I think you are asking about how to transform various vector quantities between points attached to a rigid body. Here are a rundown of the rules of transformation between an arbitrary point A (located at $r_A$) and the center of mass C (located at $r_C$).
$$\begin{align}
v_C & = v_A + \omega \times (r_C - r_A) & & \text{linear velocity at C} \\
\dot{v}_C & = \dot{v}_A + \dot{\omega} \times (r_C - r_A) + \omega \times (v_C - v_A) & & \text{linear acceleration at C} \\
p & = m v_C & & \text{linear momentum}\\
L_C & = \mathtt{J}_C\, \omega & & \text{angular momentum at C} \\
L_A & = L_C + (r_C-r_A) \times p & & \text{angular momentum at A} \\
F & = \frac{{\rm d}}{{\rm d}t} p = m \dot{v}_C & & \text{net force on body} \\
M_C & = \frac{{\rm d}}{{\rm d}t} L_C = \mathtt{J}_C\,\dot{\omega}+ \omega \times \mathtt{J}_C\, \omega & & \text{net torque on body at C} \\
M_A & = M_C + (r_C-r_A) \times F & & \text{net torque at A}
\end{align}$$
Edit 1
If you combine the above you have
$$\begin{aligned} \begin{pmatrix}v_{C}\\
\omega
\end{pmatrix}&=\begin{bmatrix}1 & -[c\times]\\
0 & 1
\end{bmatrix}\begin{pmatrix}v_{A}\\
\omega
\end{pmatrix} \\ \begin{pmatrix}\dot{v}_{C}\\
\dot{\omega}
\end{pmatrix}&=\begin{bmatrix}1 & -[c\times]\\
0 & 1
\end{bmatrix}\begin{pmatrix}\dot{v}_{A}\\
\dot{\omega}
\end{pmatrix}+\begin{pmatrix}\omega\times\left(\omega\times c\right)\\
0
\end{pmatrix} \\
\begin{pmatrix}p\\
L_{A}
\end{pmatrix}&=\begin{bmatrix}m [1] & -m[c\times]\\
m[c\times] & \mathtt{J}_{C}-m[c\times] [c\times]

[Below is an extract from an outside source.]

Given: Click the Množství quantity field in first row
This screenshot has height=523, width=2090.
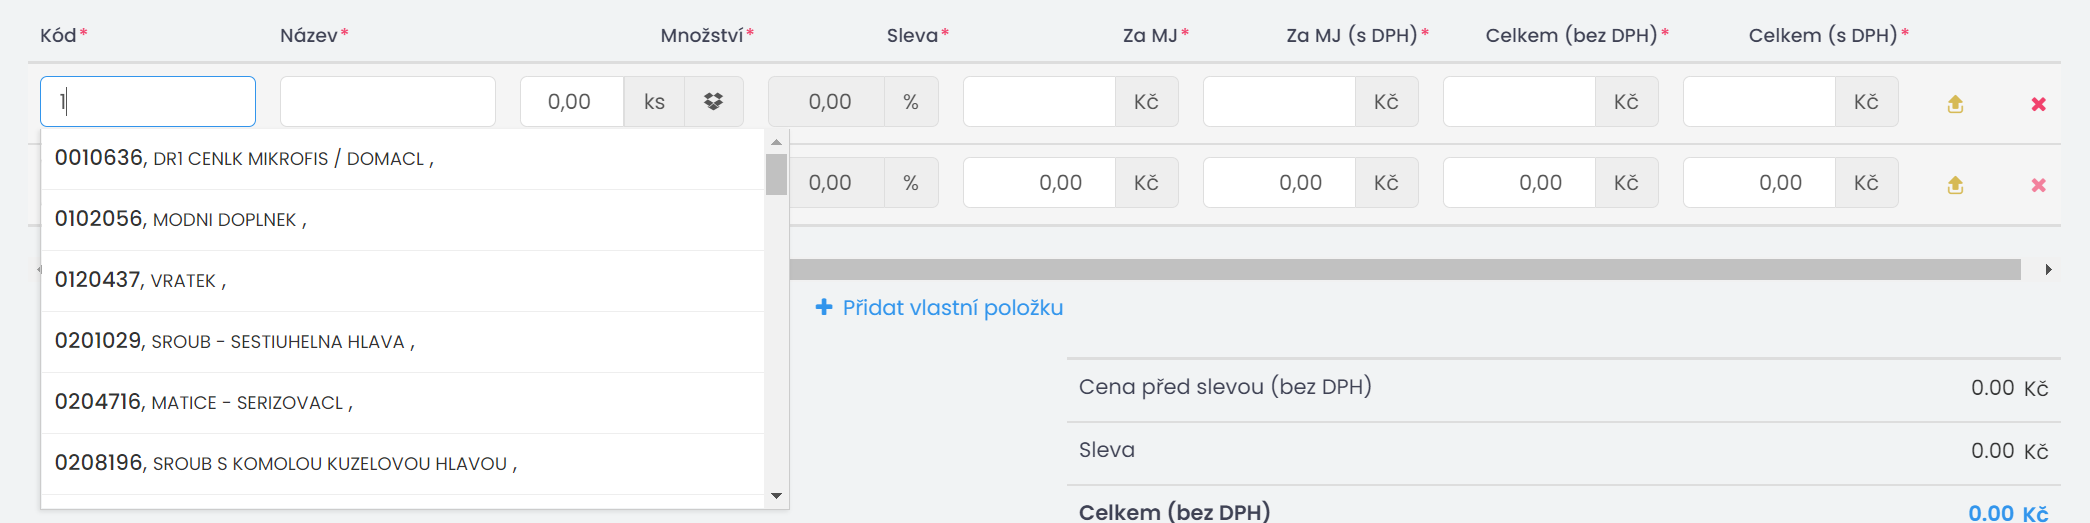Looking at the screenshot, I should coord(572,102).
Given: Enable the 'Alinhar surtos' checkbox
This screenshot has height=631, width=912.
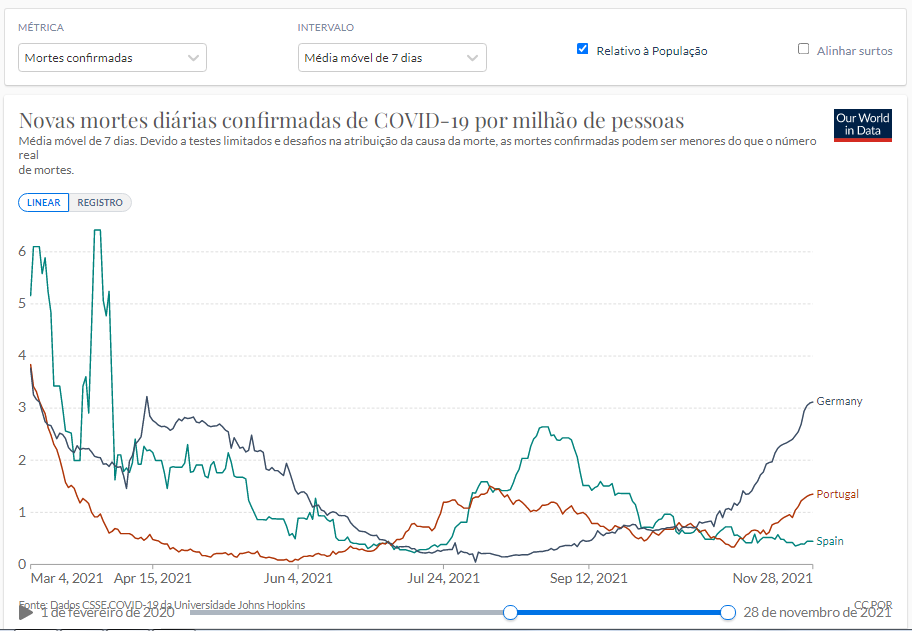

\end{bmatrix}\begin{pmatrix}v_{A}\\
\omega
\end{pmatrix} \\ \begin{pmatrix}F\\
M_{A}
\end{pmatrix}&=\begin{bmatrix}m[1] & -m[c\times]\\
m[c\times] & \mathtt{J}_{C}-m[c\times] [c\times]
\end{bmatrix}\begin{pmatrix}\dot{v}_{A}\\
\dot{\omega}
\end{pmatrix}+\begin{bmatrix}[1] & [0]\\
[c\times] & [1]
\end{bmatrix}\begin{pmatrix}m\left(\omega\times\left(\omega\times c\right)\right)\\
\omega\times\mathtt{J}_{C}\omega
\end{pmatrix}
\end{aligned}$$
where $c = r_C-r_A$ is the relative CM location, and $[c\times] = \begin{vmatrix} 0 & -z & y \\ z & 0 & -x \\ -y & x & 0 \end{vmatrix}$ is the 3×3 cross product operator, and $[0]$, $[1]$ are the 3×3 zero and identity matrices.